(Extract to read Opens)

Temporomandibular joint disorders (TMDs), on the other hand, encompass a spectrum of neuromuscular and musculoskeletal conditions affecting the temporomandibular joint (TMJ), masticatory muscles, and associated structures, often presenting with symptoms like jaw pain, restricted movement, and joint sounds [3]. Both conditions are significant in dental practice, particularly in patients requiring prosthodontic restoration, in whom occlusal stability and functional rehabilitation are critical [4].
Emerging research suggests a complex interplay between periodontitis and TMD, particularly in patients requiring prosthodontic interventions [5,6]. Periodontitis can lead to unilateral mastication due to discomfort or tooth loss, which may induce biomechanical stress on the TMJ, potentially causing pain and structural changes [5]. For instance, Jeon et al. [5] found that unilateral chewing, resulting from periodontitis, was associated with increased pain and altered TMJ morphology, emphasizing the need for timely periodontal intervention to mitigate secondary TMJ issues. Based on a retrospective analysis involving 4,204 randomly chosen subjects, noteworthy correlations were established between missing teeth and challenges in mastication [7], which adversely affected the TMJ. An increase in mechanical stress or microtrauma may precipitate TMDs in edentulous areas. Moreover, these conditions are associated with complex biological mechanisms, including stimulation of inflammatory responses and immune system activation, in addition to degradation of constituents within the extracellular matrix [8]. The bidirectional relationship between periodontitis and TMD is complicated in prosthodontic patients, where occlusal discrepancies or restorations may exacerbate TMD symptoms, or may be influenced by periodontal health [5].
Prosthodontic treatment aims to restore occlusal stability and function, often involving crowns, bridges, or implants, but must account for underlying periodontal and TMJ conditions to ensure long-term success [9]. Patients with severe periodontitis may exhibit compromised periodontal support, which can affect prosthetic planning and outcome. Similarly, TMD symptoms, such as muscle pain or joint dysfunction, may necessitate a multidisciplinary approach involving periodontists, prosthodontists, and sometimes neurologists or orthodontists, to address myofascial pain or occlusal issues [5].
A study by Guo et al. [10] used cone-beam computed tomography (CBCT) analysis to assess the relationship between periodontitis and TMJ, and found that severe periodontitis can alter TMJ space and condylar morphology, suggesting a mechanical link between the two conditions. However, a bidirectional Mendelian randomization study found no direct causal relationship, indicating that while periodontitis may aggravate TMD progression, the association is likely influenced by confounding factors, such as occlusal trauma or systemic inflammation [6].
Understanding the association between the severity of periodontitis and clinical TMJ symptoms is crucial for optimizing prosthodontic treatment outcomes. Therefore, this study aimed to explore the correlation between the severity of periodontitis and TMJ in patients requiring prosthodontic restoration, focusing on the clinical presentations and their implications for treatment planning. By integrating insights from periodontal, prosthodontic, and orofacial pain research, this study sought to provide evidence-based guidance for clinicians managing these interconnected conditions, ultimately improving patient comfort and functional restoration.

(Extract to read Closes)
(Extracted material Opens)

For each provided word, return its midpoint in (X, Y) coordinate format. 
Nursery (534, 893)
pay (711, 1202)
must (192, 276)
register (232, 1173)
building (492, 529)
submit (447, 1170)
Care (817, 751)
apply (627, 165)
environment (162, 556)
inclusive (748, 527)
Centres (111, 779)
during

(Extracted material Closes)

— Problem —
Translate this sentence from the text on periodontitis and jaw joint disorders into Spanish: "Patients with severe periodontitis may exhibit compromised periodontal support, which can affect prosthetic planning and outcome."

— Response area —
Los pacientes con periodontitis grave pueden presentar un soporte periodontal comprometido, lo que puede afectar la planificación y el resultado protésicos.